Yeah, he needed Mei Chang Su to help him strategize. Luckily MCS found out and is going to use this well. Something I love about all this though is that even though Su is using the situation, I do think he does mean to help heal Yujin's relationship with his father. 

The mention of his son's name unearths a lot of guilt: he never looked after his son, he says, and the youth is having a hard time because of it. It's not too late, Mei Changsu says - even if Yujin is not the son of the woman he once loved. And while they are still talking, Meng Zhi (we don't see enough of him!) inspects the altar and removes the fuse. Sorry, Marquis Yan ... no venting at this Year End party! 
I support your claim that there is not enough Meng. More Meng, please.
Wait, what?! Is it already the end of the episode? Even commenting goes by in a flash! Ah I adore this drama so much! And yes, we do need more Meng Zhi. 

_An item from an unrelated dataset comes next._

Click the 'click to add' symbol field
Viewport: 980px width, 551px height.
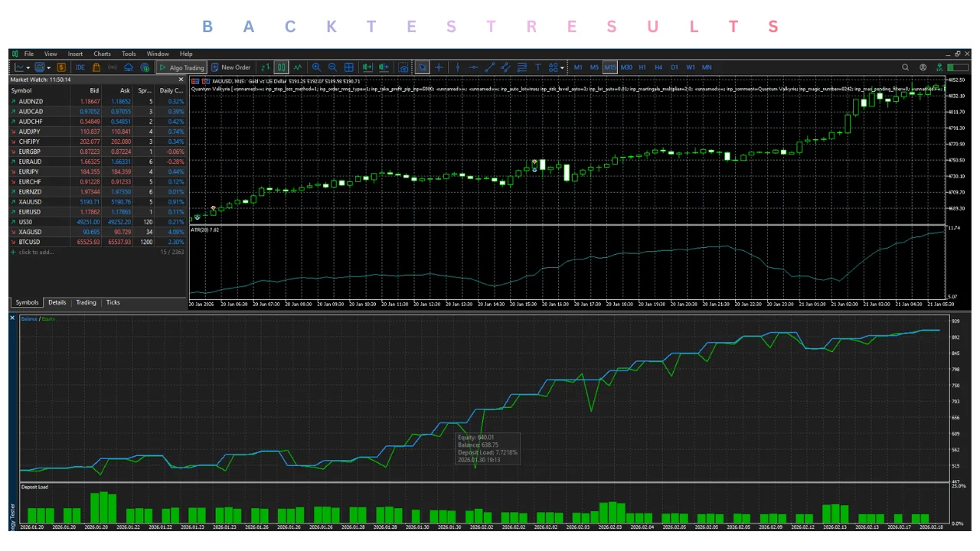36,252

The nature of Mei Changsu's great plan is such that the death of key figures is considered a bad thing, we learn. He wants to wash white the name of his family and all the soldiers that died unjustly - it is justice, not revenge that he is after. And that is the big difference between him and this man from the past, one of his father's best friends. Justice does not necessarily demand blood - a different kind of punishment can be served.
Make them pay, then make them suffer through watching his return to good standing. Way better than killing them and then they're done with it.
I actually really appreciate this about MCS. It really is about justice. Justice and honour. 

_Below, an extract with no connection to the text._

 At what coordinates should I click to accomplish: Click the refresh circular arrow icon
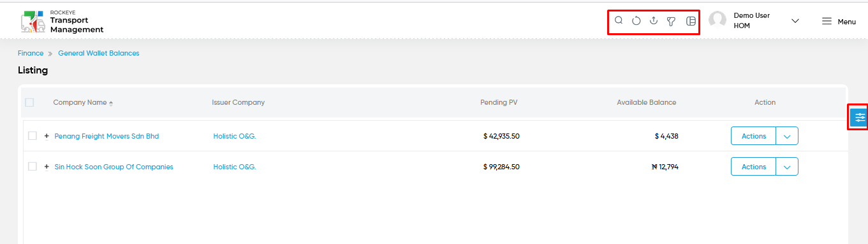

It is fascinating how easily Mei Changsu manages to teach all the people around him (if they care to listen) patience and wisdom. The main target of his teaching is Prince Jing though, who never walks away from a meeting with Su without sound advice about how to go about becoming a true ruler. He is still reluctant to trust the Strategist, but he seems to listen quite attentively nonetheless.
They're becoming friends in their own right!
Bromance!!! I heart it. And it is beautiful to watch that friendship unfolding. Impulsive/exhuberant Lin Shu has grown into a wise and patient leader and teacher.

I realize how slowly this drama moves in comparison to The Disguiser, which we are recapping in parallel and it is quite fascinating how this pacing is setting the mood in both dramas. Nirvana in Fire builds slow tension, like a game of Go. There are no sudden movements, no rash decisions made on Mei Changsu's part. He rubs his fingers on fabric and develops his plan ever further. The Disguiser on the other hand is like a downhill mountainbike ride in the dark. One heart attack after another. 
You're right, although I do think the pace here picks up quite a bit later in the series. I actually enjoy having the different approaches, and I think we appreciate both the work and the actors more since we are seeing them in two different universes at once.
This really is a phenomenal group of actors and it's also really interesting that the same production team (because it's the same for both dramas) managed to do such different things and show us so many sides of these wonderfully talented actors. I still haven't had a chance to get to the completely heart attack episodes in Disguiser. Do I have time right now?